IR gegen heiße Luft: Welche Methode eignet sich wirklich für BGA-Chips?
Wer schon einmal versucht hat, einen BGA-Chip von der Leiterplatte eines Smart-Locks zu entfernen, weiß, wie schwierig das ist. Im Grunde kämpft man gegen die Oberflächenspannung sowie die Wärme der Komponenten selbst. Die meisten Werkstätten verwenden einfach eine Heißluftpistole und hoffen auf das Beste – doch bei präzisen Arbeiten sollte man eher auf Infrarotlampen zurückgreifen.
Die Physik dahinter:
Heiße Luft basiert auf Konvektion. Man bläst heiße Luft auf die Leiterplatte – in der Hoffnung, dass die Wärme auch die winzigen Lötstellen erreicht. Doch es gibt ein Problem: Der „Windchill-Effekt“. Wenn die Luft mit hoher Geschwindigkeit weht, kann es leicht passieren, dass kleine Kondensatoren von der Leiterplatte weggeblasen werden oder ungleichmäßige Hitzebereiche entstehen.
Infrarotlampen funktionieren anders. Sie nutzen Strahlung. Anstatt die Luft zu erhitzen, senden sie elektromagnetische Wellen aus, die direkt durch die Luft hindurchgehen und die Komponenten sowie die Leiterplatte direkt erwärmen. Es ist, als würde die Sonne an einem kalten Tag die Haut erwärmen. Das Material selbst wird von innen heraus erhitzt. Dadurch wird der Schmelzpunkt viel schneller erreicht.
Warum das für BGA-Chips wichtig ist:
Das Problem bei BGA-Chips ist, dass die Lötstellen unter dem Chip liegen. Mit Heißluft muss man zunächst die Oberfläche des Chips erhitzen und darauf warten, dass die Wärme langsam bis zu den Lötstellen vordringt.
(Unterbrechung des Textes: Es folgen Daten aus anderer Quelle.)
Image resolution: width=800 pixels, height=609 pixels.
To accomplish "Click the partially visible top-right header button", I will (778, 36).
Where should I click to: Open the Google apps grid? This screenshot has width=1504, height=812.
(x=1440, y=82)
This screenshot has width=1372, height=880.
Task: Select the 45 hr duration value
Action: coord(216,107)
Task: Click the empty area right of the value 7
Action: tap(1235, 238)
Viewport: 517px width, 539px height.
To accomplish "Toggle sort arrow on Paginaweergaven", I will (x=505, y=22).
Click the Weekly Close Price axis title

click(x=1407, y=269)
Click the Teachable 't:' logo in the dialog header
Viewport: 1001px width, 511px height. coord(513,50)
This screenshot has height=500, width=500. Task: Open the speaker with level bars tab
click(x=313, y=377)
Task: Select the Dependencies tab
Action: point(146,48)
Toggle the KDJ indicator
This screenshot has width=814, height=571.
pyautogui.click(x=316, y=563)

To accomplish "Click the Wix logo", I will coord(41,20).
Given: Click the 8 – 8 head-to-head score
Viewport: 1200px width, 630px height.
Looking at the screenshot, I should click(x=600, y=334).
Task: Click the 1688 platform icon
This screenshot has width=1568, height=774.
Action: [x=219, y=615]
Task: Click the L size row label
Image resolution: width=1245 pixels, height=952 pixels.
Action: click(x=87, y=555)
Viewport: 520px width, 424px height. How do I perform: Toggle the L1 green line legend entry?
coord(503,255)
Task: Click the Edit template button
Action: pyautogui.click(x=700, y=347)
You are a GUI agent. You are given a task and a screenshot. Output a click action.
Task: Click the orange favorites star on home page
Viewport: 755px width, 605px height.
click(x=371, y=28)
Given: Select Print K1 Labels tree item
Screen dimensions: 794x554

Das ist riskant – oft verbrennt die Oberfläche des Chips, bevor die Lötstellen überhaupt schmelzen.
Mit Infrarotlampen kann man gleichzeitig die Leiterplatte und den Chip erwärmen. Die Strahlung dringt durch das Lötmaskierungsmaterial und erreicht die Kupferflächen. Dadurch schmelzen die Lötstellen von unten nach oben – was für den Siliziumchip viel schonender ist. Das ist also sicherer.
Der Haken:
Infrarotlicht ist keine Magie – es funktioniert nicht blindlings. Verschiedene Farben und Materialien absorbieren das Infrarotlicht unterschiedlich stark. Ein schwarzer Chip wird viel schneller heiß als ein silberner Chip.
Deshalb kann man die Infrarotlampe nicht einfach so einstellen und vergessen. Man braucht einen Thermoelement, um die Temperatur der Leiterplatte im Auge zu behalten – damit das Substrat nicht versehentlich beschädigt wird. Wenn es sich um eine Leiterplatte handelt, die aus viel Kupfer besteht, braucht man eine leistungsstärkere Lampe, um die Wärme abzuleiten.